Una tradición que se remonta a Ireneo de Lyon hace de Marcos el evangelizador de Alejandría de Egipto. Eusebio se hace eco de ella (Hist. Ecl. II,16), y la tradición posterior lo ha afirmado con tal certeza, que incluso en el día de hoy, 25 de abril, en el Martirologio celebramos también a san Aniano de Alejandría, de quien el propio Eusebio señala que fue el primer sucesor de Marcos en esa sede egipcia. Pero no hay más base para afirmar esa presencia de Marcos en Alejandría que esas imprecisas tradiciones, difíciles de compaginar con su papel al lado de Pedro en Roma.
Las reliquias del santo están indisolublemente ligadas a la vida de Venecia, ciudad de la que es patrono, y en cuya catedral descansan los restos, traídos a Occidente por mercaderes venecianos en el 828, desde Alejandria, donde supuestamente reposaban. En el 832 se comenzó la constucción de la imponente catedral de Venecia, varias veces reformada, pero donde el símbolo del león alado, propio de san Marcos -siguiendo la tradición apocalíptica de identificar a cada evangelista con un «viviente», Ap 4,7- resultó con el tiempo símbolo de la propia y espléndida ciudad.

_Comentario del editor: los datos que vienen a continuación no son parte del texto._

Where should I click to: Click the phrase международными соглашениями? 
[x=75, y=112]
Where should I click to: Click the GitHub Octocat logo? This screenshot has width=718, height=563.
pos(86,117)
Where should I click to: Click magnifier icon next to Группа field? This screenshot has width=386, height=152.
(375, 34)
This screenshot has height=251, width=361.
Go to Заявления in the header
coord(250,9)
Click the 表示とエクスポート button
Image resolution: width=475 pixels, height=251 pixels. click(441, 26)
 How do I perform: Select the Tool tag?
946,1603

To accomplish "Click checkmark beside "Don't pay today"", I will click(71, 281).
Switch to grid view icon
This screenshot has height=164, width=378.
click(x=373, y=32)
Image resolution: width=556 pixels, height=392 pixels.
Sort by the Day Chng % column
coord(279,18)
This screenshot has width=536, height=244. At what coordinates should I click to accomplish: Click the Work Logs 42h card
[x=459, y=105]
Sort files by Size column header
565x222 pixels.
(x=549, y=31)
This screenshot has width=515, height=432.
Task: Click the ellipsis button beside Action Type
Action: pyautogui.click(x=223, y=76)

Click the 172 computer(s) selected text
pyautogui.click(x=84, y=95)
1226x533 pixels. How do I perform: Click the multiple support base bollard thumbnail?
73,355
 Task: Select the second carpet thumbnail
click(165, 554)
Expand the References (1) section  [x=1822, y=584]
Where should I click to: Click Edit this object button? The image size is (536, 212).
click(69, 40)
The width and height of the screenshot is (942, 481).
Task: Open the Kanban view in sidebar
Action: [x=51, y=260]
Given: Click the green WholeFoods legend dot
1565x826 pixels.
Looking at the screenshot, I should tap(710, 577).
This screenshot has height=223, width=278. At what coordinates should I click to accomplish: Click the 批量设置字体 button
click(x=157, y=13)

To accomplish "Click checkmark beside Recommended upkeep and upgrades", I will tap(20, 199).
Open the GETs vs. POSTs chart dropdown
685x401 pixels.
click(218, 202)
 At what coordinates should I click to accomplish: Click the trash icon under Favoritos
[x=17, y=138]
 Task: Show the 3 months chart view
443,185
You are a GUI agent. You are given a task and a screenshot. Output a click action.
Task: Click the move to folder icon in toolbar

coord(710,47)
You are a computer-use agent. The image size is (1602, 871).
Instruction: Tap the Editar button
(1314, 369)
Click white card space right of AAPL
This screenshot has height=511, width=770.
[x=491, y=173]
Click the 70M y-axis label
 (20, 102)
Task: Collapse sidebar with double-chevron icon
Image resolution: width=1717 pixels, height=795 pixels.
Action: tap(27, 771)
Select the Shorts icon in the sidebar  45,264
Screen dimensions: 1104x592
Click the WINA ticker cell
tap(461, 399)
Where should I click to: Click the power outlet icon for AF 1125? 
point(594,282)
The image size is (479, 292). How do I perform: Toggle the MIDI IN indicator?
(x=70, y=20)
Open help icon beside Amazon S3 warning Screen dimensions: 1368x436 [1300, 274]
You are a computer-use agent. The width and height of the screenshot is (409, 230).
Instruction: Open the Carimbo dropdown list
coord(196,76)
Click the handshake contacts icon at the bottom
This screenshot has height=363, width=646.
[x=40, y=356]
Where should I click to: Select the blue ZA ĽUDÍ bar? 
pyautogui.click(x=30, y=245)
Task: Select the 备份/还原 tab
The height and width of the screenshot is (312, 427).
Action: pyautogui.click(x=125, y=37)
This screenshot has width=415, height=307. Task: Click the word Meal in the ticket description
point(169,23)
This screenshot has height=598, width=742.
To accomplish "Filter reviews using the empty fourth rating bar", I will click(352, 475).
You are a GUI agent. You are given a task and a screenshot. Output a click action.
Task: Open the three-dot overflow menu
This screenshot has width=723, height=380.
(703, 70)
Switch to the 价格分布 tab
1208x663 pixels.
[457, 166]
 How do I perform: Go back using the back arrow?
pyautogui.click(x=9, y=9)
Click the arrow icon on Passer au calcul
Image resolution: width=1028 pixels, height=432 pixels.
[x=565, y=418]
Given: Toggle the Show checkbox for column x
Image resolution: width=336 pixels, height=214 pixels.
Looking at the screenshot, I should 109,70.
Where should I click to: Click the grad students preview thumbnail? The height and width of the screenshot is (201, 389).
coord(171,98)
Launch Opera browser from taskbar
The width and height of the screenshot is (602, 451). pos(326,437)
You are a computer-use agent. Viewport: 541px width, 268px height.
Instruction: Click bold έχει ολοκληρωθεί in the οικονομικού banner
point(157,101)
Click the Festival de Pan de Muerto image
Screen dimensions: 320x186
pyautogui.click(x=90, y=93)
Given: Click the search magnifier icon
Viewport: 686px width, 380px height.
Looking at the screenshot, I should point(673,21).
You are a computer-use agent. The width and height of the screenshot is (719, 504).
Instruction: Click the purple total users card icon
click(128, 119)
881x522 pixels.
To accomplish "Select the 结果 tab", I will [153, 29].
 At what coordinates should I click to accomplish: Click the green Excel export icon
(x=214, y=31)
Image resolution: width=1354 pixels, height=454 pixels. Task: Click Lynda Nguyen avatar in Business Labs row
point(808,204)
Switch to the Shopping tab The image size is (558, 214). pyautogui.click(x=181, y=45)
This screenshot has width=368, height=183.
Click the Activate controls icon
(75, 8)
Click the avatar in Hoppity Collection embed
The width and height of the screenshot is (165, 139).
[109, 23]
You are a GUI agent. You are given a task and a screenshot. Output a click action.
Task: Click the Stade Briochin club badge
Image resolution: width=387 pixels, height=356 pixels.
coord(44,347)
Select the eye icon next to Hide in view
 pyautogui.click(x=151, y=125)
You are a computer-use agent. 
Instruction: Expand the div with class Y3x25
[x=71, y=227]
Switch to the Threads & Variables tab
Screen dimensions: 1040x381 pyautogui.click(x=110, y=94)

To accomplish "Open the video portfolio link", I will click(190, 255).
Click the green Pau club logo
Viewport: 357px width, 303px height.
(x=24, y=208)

Bibliografía: admás de la Historia Eclesiástica del propio Eusebio, nuestro testimonio más directo en este tema y que siempre es un placer visitar, puede leerse sobre Marcos en cualquier introducción actual al Evangelio, como puede ser el «Comentario Bíblico San Jeronimo», tomo III, o el Cuaderno bíblico Verbo Divino nº 15, o incluso el prólogo al evangelio de cualquier edición actual de la Biblia (Jerusalén, Peregrino, etc.), por mencionar sólo obras fáciles de hallar; en todas ellas se encontrará, mejor o peor dicho, aproximadamente los señalado aquí. Quien desee introducirse en la cuestión de la estructura y teología de este evangelio, puede ayudarse con mi escrito «El prólogo del Evangelio según San Marcos», en las Publicaciones de ETF. Un relato más completo -y como siempre muy documentado- sobre el traslado de las reliquias puede leerse en el artículo de Antonio Borrelli en Santi e Beati.
Imágenes: panel derecho de «Los cuatro santos varones» de Albrecht Dürer, óleo sobre madera de 1526 (2,15 X 0,76 m), que muestra a san Pablo en primer plano, y a san Marcos mirándole. La siguiente imagen es una Iluminación sobre pergamino, de un evangelario de 1150-1200, realizado por un miniaturista flamenco anónimo, que se encuentra en la actualidad en la Koninklijke Bibliotheek de La Haya; Marcos es habitualmente reconocible por el león.